**Exercise aim**
Copy out the data that follows exactly, leaving out no line.

Available data below:

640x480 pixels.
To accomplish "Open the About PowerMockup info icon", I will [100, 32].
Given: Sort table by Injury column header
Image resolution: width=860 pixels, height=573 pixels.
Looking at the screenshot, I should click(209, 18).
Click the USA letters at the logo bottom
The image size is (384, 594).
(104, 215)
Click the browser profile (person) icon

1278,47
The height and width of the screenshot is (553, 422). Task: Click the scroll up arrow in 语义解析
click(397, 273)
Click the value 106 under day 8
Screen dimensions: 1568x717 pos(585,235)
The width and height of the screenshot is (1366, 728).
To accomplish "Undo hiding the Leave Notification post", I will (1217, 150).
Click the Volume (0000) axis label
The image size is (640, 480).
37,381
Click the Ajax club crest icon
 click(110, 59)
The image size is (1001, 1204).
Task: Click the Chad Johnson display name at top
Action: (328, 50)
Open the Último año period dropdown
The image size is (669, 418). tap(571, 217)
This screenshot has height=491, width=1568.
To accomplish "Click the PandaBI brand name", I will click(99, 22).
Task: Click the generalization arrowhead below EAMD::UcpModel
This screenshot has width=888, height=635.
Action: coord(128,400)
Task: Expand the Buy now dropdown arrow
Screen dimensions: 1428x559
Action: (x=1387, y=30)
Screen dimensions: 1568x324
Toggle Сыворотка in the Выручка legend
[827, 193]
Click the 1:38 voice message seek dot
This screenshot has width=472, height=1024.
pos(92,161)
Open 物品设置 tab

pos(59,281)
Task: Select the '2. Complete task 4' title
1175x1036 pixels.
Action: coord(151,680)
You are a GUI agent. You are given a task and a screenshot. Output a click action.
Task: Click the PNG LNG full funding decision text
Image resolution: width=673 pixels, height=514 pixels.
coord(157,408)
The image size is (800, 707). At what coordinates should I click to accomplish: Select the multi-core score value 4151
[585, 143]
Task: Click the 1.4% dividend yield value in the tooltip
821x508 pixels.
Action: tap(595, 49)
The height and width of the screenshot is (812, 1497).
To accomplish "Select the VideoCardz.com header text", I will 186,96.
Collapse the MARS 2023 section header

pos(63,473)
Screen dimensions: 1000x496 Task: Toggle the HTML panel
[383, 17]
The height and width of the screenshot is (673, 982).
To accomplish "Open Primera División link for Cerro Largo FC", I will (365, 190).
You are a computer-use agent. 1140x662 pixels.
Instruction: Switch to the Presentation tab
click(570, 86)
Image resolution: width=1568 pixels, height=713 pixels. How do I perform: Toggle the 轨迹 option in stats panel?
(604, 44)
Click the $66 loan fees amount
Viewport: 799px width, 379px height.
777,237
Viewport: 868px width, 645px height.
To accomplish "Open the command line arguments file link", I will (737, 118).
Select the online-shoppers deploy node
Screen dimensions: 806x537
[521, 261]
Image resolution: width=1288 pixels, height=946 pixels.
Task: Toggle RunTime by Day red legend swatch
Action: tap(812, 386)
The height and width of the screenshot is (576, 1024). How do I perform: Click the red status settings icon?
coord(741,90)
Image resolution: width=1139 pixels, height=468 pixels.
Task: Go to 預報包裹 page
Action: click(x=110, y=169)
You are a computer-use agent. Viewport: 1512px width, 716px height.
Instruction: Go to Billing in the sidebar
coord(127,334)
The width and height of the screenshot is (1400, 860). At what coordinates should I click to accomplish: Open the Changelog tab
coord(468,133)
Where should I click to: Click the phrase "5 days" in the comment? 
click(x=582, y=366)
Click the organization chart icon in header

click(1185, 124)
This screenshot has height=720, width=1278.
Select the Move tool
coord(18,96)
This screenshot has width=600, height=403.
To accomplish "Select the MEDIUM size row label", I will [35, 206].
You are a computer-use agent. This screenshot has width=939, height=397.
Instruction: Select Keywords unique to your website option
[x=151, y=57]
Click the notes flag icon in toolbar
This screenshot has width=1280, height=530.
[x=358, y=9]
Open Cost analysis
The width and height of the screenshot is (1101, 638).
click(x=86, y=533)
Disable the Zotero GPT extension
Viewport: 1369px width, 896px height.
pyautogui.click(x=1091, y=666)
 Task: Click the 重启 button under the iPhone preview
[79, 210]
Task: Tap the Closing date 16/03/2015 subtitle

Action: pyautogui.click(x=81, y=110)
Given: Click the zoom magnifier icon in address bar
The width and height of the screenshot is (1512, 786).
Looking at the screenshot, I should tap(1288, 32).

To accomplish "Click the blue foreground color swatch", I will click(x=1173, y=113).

End of Available data.

**Expected output**
640x480 pixels.
To accomplish "Open the About PowerMockup info icon", I will [100, 32].
Given: Sort table by Injury column header
Image resolution: width=860 pixels, height=573 pixels.
Looking at the screenshot, I should click(209, 18).
Click the USA letters at the logo bottom
The image size is (384, 594).
(104, 215)
Click the browser profile (person) icon

1278,47
The height and width of the screenshot is (553, 422). Task: Click the scroll up arrow in 语义解析
click(397, 273)
Click the value 106 under day 8
Screen dimensions: 1568x717 pos(585,235)
The width and height of the screenshot is (1366, 728).
To accomplish "Undo hiding the Leave Notification post", I will (1217, 150).
Click the Volume (0000) axis label
The image size is (640, 480).
37,381
Click the Ajax club crest icon
 click(110, 59)
The image size is (1001, 1204).
Task: Click the Chad Johnson display name at top
Action: (328, 50)
Open the Último año period dropdown
The image size is (669, 418). tap(571, 217)
This screenshot has height=491, width=1568.
To accomplish "Click the PandaBI brand name", I will click(99, 22).
Task: Click the generalization arrowhead below EAMD::UcpModel
This screenshot has width=888, height=635.
Action: coord(128,400)
Task: Expand the Buy now dropdown arrow
Screen dimensions: 1428x559
Action: (x=1387, y=30)
Screen dimensions: 1568x324
Toggle Сыворотка in the Выручка legend
[827, 193]
Click the 1:38 voice message seek dot
This screenshot has width=472, height=1024.
pos(92,161)
Open 物品设置 tab

pos(59,281)
Task: Select the '2. Complete task 4' title
1175x1036 pixels.
Action: coord(151,680)
You are a GUI agent. You are given a task and a screenshot. Output a click action.
Task: Click the PNG LNG full funding decision text
Image resolution: width=673 pixels, height=514 pixels.
coord(157,408)
The image size is (800, 707). At what coordinates should I click to accomplish: Select the multi-core score value 4151
[585, 143]
Task: Click the 1.4% dividend yield value in the tooltip
821x508 pixels.
Action: tap(595, 49)
The height and width of the screenshot is (812, 1497).
To accomplish "Select the VideoCardz.com header text", I will 186,96.
Collapse the MARS 2023 section header

pos(63,473)
Screen dimensions: 1000x496 Task: Toggle the HTML panel
[383, 17]
The height and width of the screenshot is (673, 982).
To accomplish "Open Primera División link for Cerro Largo FC", I will (365, 190).
You are a computer-use agent. 1140x662 pixels.
Instruction: Switch to the Presentation tab
click(570, 86)
Image resolution: width=1568 pixels, height=713 pixels. How do I perform: Toggle the 轨迹 option in stats panel?
(604, 44)
Click the $66 loan fees amount
Viewport: 799px width, 379px height.
777,237
Viewport: 868px width, 645px height.
To accomplish "Open the command line arguments file link", I will (737, 118).
Select the online-shoppers deploy node
Screen dimensions: 806x537
[521, 261]
Image resolution: width=1288 pixels, height=946 pixels.
Task: Toggle RunTime by Day red legend swatch
Action: tap(812, 386)
The height and width of the screenshot is (576, 1024). How do I perform: Click the red status settings icon?
coord(741,90)
Image resolution: width=1139 pixels, height=468 pixels.
Task: Go to 預報包裹 page
Action: click(x=110, y=169)
You are a computer-use agent. Viewport: 1512px width, 716px height.
Instruction: Go to Billing in the sidebar
coord(127,334)
The width and height of the screenshot is (1400, 860). At what coordinates should I click to accomplish: Open the Changelog tab
coord(468,133)
Where should I click to: Click the phrase "5 days" in the comment? 
click(x=582, y=366)
Click the organization chart icon in header

click(1185, 124)
This screenshot has height=720, width=1278.
Select the Move tool
coord(18,96)
This screenshot has width=600, height=403.
To accomplish "Select the MEDIUM size row label", I will [35, 206].
You are a computer-use agent. This screenshot has width=939, height=397.
Instruction: Select Keywords unique to your website option
[x=151, y=57]
Click the notes flag icon in toolbar
This screenshot has width=1280, height=530.
[x=358, y=9]
Open Cost analysis
The width and height of the screenshot is (1101, 638).
click(x=86, y=533)
Disable the Zotero GPT extension
Viewport: 1369px width, 896px height.
pyautogui.click(x=1091, y=666)
 Task: Click the 重启 button under the iPhone preview
[79, 210]
Task: Tap the Closing date 16/03/2015 subtitle

Action: pyautogui.click(x=81, y=110)
Given: Click the zoom magnifier icon in address bar
The width and height of the screenshot is (1512, 786).
Looking at the screenshot, I should tap(1288, 32).

To accomplish "Click the blue foreground color swatch", I will click(x=1173, y=113).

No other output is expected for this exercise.